## DIRECTIONS
Please reproduce every line of the material below verbatim.

[Items listed in a dataset]

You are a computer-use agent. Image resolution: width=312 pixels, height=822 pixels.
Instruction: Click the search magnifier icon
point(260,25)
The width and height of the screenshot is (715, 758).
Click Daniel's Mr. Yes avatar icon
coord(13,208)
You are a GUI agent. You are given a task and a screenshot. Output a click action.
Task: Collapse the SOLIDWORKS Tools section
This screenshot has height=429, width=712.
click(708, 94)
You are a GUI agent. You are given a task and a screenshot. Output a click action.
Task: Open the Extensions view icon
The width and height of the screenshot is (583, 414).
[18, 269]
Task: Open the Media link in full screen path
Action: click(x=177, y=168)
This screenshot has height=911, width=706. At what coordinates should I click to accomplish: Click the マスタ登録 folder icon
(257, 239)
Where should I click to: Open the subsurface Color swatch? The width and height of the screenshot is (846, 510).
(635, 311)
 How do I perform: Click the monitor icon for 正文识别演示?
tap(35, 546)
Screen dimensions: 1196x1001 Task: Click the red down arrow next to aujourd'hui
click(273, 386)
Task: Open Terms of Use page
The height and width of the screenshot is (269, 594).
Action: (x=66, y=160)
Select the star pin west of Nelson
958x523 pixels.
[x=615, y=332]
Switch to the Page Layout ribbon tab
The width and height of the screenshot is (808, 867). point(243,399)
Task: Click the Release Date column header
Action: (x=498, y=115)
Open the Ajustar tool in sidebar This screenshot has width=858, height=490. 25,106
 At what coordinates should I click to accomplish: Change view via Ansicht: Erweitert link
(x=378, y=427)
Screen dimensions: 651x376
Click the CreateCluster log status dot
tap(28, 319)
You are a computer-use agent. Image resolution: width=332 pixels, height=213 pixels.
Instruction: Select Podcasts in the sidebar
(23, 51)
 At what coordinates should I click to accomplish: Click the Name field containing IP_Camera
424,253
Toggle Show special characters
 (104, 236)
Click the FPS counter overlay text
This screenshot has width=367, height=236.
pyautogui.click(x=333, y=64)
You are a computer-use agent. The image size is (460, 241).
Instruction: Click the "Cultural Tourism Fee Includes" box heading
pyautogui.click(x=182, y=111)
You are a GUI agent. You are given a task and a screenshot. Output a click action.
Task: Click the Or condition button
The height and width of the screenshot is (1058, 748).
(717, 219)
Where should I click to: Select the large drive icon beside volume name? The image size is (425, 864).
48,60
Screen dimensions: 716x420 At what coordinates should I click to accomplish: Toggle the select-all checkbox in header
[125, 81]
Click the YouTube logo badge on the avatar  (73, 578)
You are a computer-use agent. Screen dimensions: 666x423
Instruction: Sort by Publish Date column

## REPLY TO THE EXERCISE
You are a computer-use agent. Image resolution: width=312 pixels, height=822 pixels.
Instruction: Click the search magnifier icon
point(260,25)
The width and height of the screenshot is (715, 758).
Click Daniel's Mr. Yes avatar icon
coord(13,208)
You are a GUI agent. You are given a task and a screenshot. Output a click action.
Task: Collapse the SOLIDWORKS Tools section
This screenshot has height=429, width=712.
click(708, 94)
You are a GUI agent. You are given a task and a screenshot. Output a click action.
Task: Open the Extensions view icon
The width and height of the screenshot is (583, 414).
[18, 269]
Task: Open the Media link in full screen path
Action: click(x=177, y=168)
This screenshot has height=911, width=706. At what coordinates should I click to accomplish: Click the マスタ登録 folder icon
(257, 239)
Where should I click to: Open the subsurface Color swatch? The width and height of the screenshot is (846, 510).
(635, 311)
 How do I perform: Click the monitor icon for 正文识别演示?
tap(35, 546)
Screen dimensions: 1196x1001 Task: Click the red down arrow next to aujourd'hui
click(273, 386)
Task: Open Terms of Use page
The height and width of the screenshot is (269, 594).
Action: (x=66, y=160)
Select the star pin west of Nelson
958x523 pixels.
[x=615, y=332]
Switch to the Page Layout ribbon tab
The width and height of the screenshot is (808, 867). point(243,399)
Task: Click the Release Date column header
Action: (x=498, y=115)
Open the Ajustar tool in sidebar This screenshot has width=858, height=490. 25,106
 At what coordinates should I click to accomplish: Change view via Ansicht: Erweitert link
(x=378, y=427)
Screen dimensions: 651x376
Click the CreateCluster log status dot
tap(28, 319)
You are a computer-use agent. Image resolution: width=332 pixels, height=213 pixels.
Instruction: Select Podcasts in the sidebar
(23, 51)
 At what coordinates should I click to accomplish: Click the Name field containing IP_Camera
424,253
Toggle Show special characters
 (104, 236)
Click the FPS counter overlay text
This screenshot has width=367, height=236.
pyautogui.click(x=333, y=64)
You are a computer-use agent. The image size is (460, 241).
Instruction: Click the "Cultural Tourism Fee Includes" box heading
pyautogui.click(x=182, y=111)
You are a GUI agent. You are given a task and a screenshot. Output a click action.
Task: Click the Or condition button
The height and width of the screenshot is (1058, 748).
(717, 219)
Where should I click to: Select the large drive icon beside volume name? The image size is (425, 864).
48,60
Screen dimensions: 716x420 At what coordinates should I click to accomplish: Toggle the select-all checkbox in header
[125, 81]
Click the YouTube logo badge on the avatar  (73, 578)
You are a computer-use agent. Screen dimensions: 666x423
Instruction: Sort by Publish Date column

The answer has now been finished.